> [Exercise materials]:
####################
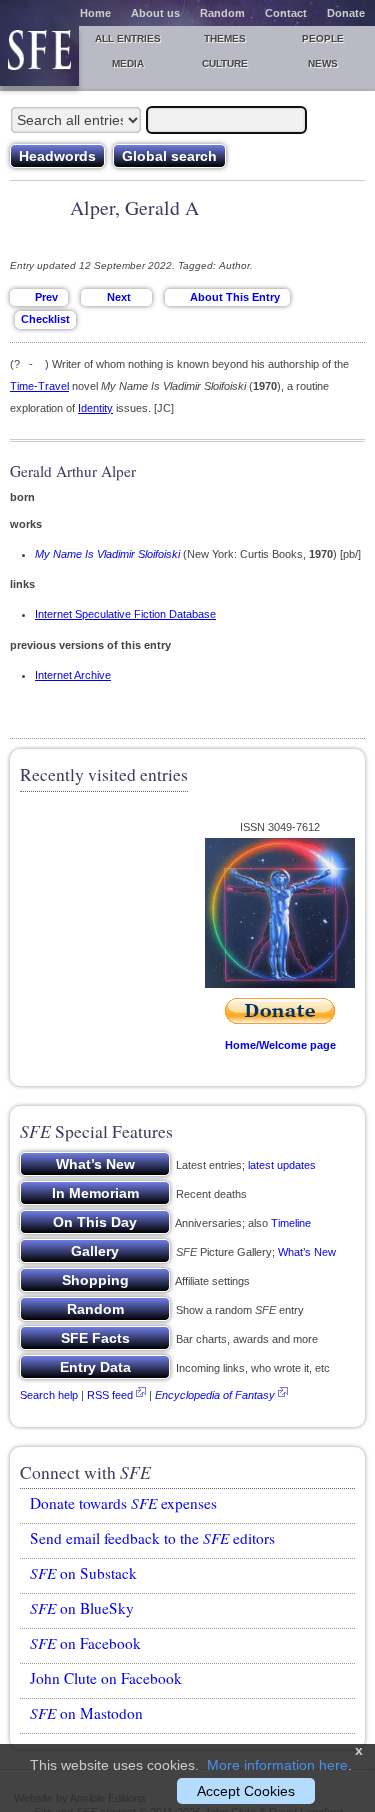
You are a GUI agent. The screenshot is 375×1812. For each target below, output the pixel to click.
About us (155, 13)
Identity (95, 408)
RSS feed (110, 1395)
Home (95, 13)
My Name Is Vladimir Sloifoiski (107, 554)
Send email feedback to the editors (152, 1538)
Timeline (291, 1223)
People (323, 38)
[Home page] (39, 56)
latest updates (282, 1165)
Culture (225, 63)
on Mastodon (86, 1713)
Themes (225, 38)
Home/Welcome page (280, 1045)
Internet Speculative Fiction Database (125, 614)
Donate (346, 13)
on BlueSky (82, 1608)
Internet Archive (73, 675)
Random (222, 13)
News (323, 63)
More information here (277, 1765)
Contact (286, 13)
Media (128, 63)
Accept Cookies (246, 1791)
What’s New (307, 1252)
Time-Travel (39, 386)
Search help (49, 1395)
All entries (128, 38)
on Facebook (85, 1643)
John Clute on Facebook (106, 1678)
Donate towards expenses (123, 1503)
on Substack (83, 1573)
####################
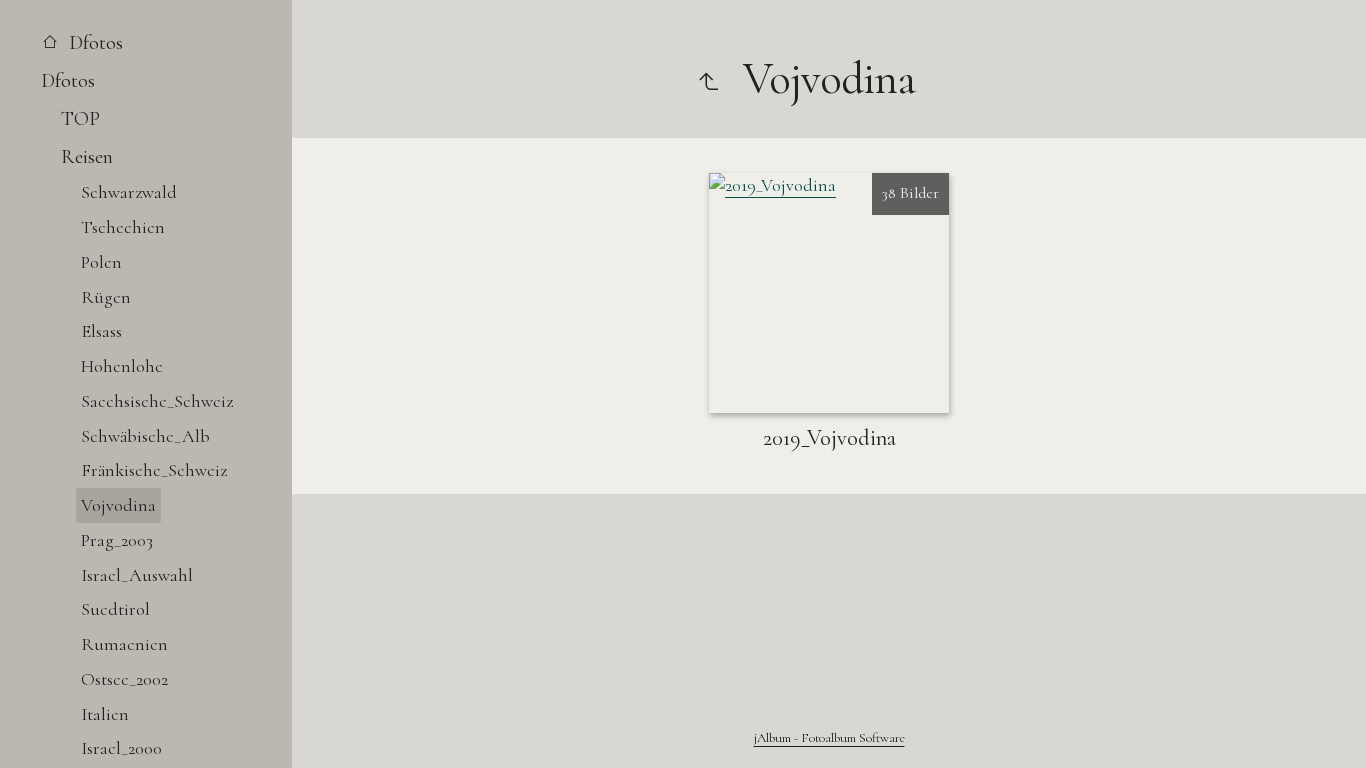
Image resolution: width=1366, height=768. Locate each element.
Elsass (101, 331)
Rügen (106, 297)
####################
From the entries above, write out only the lines starting at the line that holds "Internet Speculative Fiction" and ending at the line that holds "on Substack (83, 1573)", keeping both and matching them exactly.

> [Response]:
Internet Speculative Fiction Database (125, 614)
Donate (346, 13)
on BlueSky (82, 1608)
Internet Archive (73, 675)
Random (222, 13)
News (323, 63)
More information here (277, 1765)
Contact (286, 13)
Media (128, 63)
Accept Cookies (246, 1791)
What’s New (307, 1252)
Time-Travel (39, 386)
Search help (49, 1395)
All entries (128, 38)
on Facebook (85, 1643)
John Clute on Facebook (106, 1678)
Donate towards expenses (123, 1503)
on Substack (83, 1573)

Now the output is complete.